People familiar with HTML (which you should be if you intend to build a PrestaShop theme) will immediately notice some {$tag_name} tags in the regular HTML content. These are PrestaShop's Smarty variables.

There are already a few interesting variables here:

  • {$img_dir} returns the absolute file path for the /img folder.
  • {l s='My text'} is a special method for strings that need to be translated. Every string should be encapsulated in a {l s='...'} tag.
  • {$link->getPageLink('search')} returns the absolute file path to another template file, in this case the search.tpl file.
  • {$base_dir} returns the absolute file path to the root of PrestaShop's folder – and therefore, to the home page.

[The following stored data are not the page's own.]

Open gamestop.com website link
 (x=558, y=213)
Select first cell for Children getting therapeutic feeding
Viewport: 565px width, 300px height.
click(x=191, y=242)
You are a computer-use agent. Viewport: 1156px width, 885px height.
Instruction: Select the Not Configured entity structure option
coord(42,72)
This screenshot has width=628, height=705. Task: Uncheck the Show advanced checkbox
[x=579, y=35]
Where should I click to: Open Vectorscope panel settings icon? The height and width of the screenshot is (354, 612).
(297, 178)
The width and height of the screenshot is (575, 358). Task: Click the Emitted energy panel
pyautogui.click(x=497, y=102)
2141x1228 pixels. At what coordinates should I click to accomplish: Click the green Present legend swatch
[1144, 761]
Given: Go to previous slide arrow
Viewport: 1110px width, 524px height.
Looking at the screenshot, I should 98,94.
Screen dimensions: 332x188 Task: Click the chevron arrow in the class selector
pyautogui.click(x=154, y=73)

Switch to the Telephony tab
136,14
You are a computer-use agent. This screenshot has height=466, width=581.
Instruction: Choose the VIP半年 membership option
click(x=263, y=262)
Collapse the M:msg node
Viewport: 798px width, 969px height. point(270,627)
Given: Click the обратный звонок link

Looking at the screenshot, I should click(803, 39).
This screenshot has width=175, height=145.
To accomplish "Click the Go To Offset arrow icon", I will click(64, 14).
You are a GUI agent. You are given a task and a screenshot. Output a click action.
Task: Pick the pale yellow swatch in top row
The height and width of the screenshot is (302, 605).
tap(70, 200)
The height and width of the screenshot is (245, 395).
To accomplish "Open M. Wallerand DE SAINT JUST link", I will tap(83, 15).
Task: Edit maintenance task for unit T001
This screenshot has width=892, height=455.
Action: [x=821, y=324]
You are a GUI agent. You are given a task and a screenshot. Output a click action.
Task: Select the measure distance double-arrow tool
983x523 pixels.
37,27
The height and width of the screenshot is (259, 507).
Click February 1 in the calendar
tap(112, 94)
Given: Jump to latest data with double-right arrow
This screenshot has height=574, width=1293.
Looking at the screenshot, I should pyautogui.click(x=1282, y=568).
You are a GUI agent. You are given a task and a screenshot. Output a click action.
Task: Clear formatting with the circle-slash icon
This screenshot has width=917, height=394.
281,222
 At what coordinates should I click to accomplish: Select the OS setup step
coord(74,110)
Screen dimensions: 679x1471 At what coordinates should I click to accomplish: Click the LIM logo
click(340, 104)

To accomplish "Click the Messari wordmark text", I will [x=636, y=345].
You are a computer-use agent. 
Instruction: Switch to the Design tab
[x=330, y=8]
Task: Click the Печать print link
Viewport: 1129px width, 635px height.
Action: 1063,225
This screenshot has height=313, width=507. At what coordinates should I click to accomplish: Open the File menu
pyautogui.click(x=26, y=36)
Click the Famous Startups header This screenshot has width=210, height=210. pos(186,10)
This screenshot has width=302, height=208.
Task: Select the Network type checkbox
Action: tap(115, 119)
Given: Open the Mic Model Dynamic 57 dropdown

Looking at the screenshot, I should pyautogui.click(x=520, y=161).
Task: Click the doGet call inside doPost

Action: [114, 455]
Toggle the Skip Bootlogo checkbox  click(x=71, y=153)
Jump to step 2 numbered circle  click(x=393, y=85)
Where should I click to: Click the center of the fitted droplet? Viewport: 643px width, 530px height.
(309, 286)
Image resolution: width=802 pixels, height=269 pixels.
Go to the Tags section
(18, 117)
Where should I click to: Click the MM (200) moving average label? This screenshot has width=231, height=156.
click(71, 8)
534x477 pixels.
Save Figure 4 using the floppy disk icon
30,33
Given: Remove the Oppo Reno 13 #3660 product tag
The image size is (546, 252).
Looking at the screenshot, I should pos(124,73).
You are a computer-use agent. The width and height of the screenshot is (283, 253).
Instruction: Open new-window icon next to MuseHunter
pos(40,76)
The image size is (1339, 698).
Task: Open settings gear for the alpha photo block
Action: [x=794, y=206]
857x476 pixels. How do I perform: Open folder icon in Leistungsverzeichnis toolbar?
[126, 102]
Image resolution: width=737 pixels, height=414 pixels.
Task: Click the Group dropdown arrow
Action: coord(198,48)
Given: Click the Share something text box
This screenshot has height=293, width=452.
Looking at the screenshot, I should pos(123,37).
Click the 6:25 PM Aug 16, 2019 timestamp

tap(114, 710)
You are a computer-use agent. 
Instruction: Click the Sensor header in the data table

PrestaShop uses the Smarty 3 engine. You can learn more about Smarty and its syntax here:

Style sheets

Template files render into HTML files, with no styling (except for inline styles, if any), which means that the blocks of content are displayed as-is, bare bones, one block after the other. This is where style sheets (CSS files) are useful: they are here to redefine the way the blocks of content are displayed, sometimes even rearranging whole portions of the page in order to make it look better. Font, margin, columns and many other design aspects can be recomposed using CSS.

You can create and edit CSS files any way you want, making sure that they are stored in the /css folder.
It is recommended to have a common style sheet for global CSS rules: global.css.
Then, each of the controller should have its own CSS file: for instance, product.css for the Product page.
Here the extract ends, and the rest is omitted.